In the middle of June we realized we had to make a move to jump the gap between the park and the government. We had an inspiration. We decided to write a letter to the Mayor, June Rowlands, inviting her and the Dufferin Mall manager, David Hall, to the official opening of the new sandpit play area, now christened “The Big Back Yard.” We hoped that the connection between the Mall and the City would attract enough interest that somebody in the Mayor’s office would take notice of our request. The date we gave was July 5 – three weeks away.

It worked. The Mayor’s office said, yes, she would love to attend. She was fond of playgrounds, and also fond of corporate donations. We called the City Parks staff and told them that we hoped there would be something in place for the mayor to see when she came. All of a sudden, the sandpit project moved right up to the front of the line.

Three weeks later, the sandpit was ready. Elyse Pomeranz, a neighbourhood artist, had agreed to lead some art programs beside the sand pit. The mall said that $5000 of its donation could be spent on honoraria for people to work with kids in the park. Elyse found four other artists to help, each one with a different skill. The Parks Department said they couldn’t spare a storage shed for the art supplies, so the mall threw in another $1100 and we got a carpenter to build a park-style storage shed. Elyse painted it orange with an African pattern, and the park staff got us a city padlock for it.

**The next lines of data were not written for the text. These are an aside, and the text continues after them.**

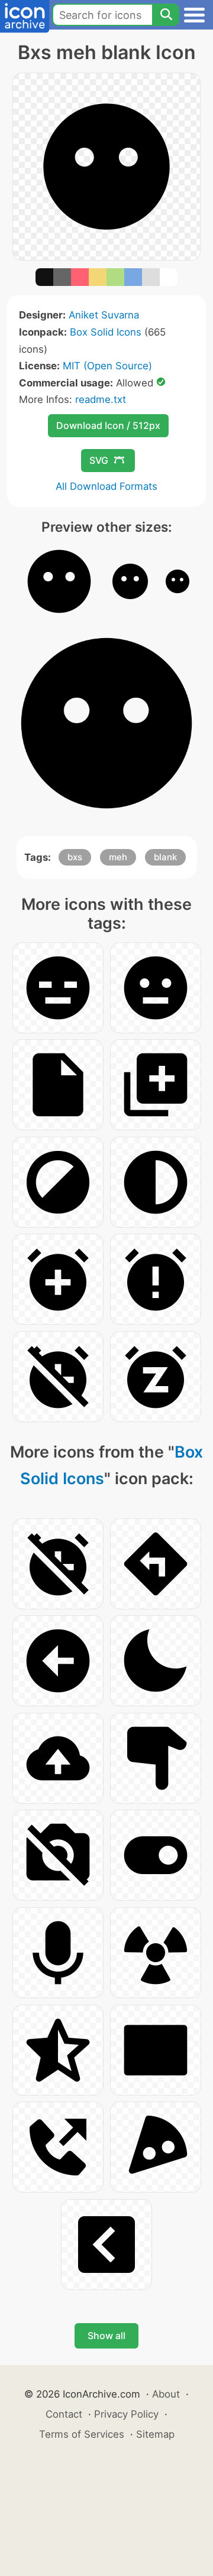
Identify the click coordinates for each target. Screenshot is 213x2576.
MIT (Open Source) (107, 366)
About (166, 2394)
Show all (106, 2335)
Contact (64, 2414)
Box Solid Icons (105, 332)
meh (118, 857)
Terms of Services (81, 2434)
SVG (98, 460)
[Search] (165, 15)
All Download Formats (106, 486)
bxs (74, 857)
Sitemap (155, 2434)
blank (165, 857)
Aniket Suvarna (104, 315)
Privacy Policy (126, 2414)
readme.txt (100, 399)
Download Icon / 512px (108, 425)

Two days before the Mayor was due to come, we opened the storage shed padlock to find ten flats of bedding plants in the shed – a surprise gift from the Parks Horticulture crew. The City backhoe operator, after he was done with the sandpit excavation, had already dug us a small children’s garden (his idea), around the corner from the sandpit. So on July 5, the new play area was resplendent with its African shed, its hilled-up sandpit surrounded by giant tree trunks. The children’s garden was planted with flowers.

Just before the mayor arrived, one of those remote TV vehicles came and screwed its antenna as high as the trees. The Guatemalan cook from the indoor park, Isabel Perez, had made little tortillas with bean spread. The park kids, a pretty rough bunch normally, turned into the house-proud sandpit “staff,” politely offering the tortilla snacks to the Mall staff and the City staff and the politicians and the cameramen.

That was the formal beginning of the Dufferin Grove anomalies.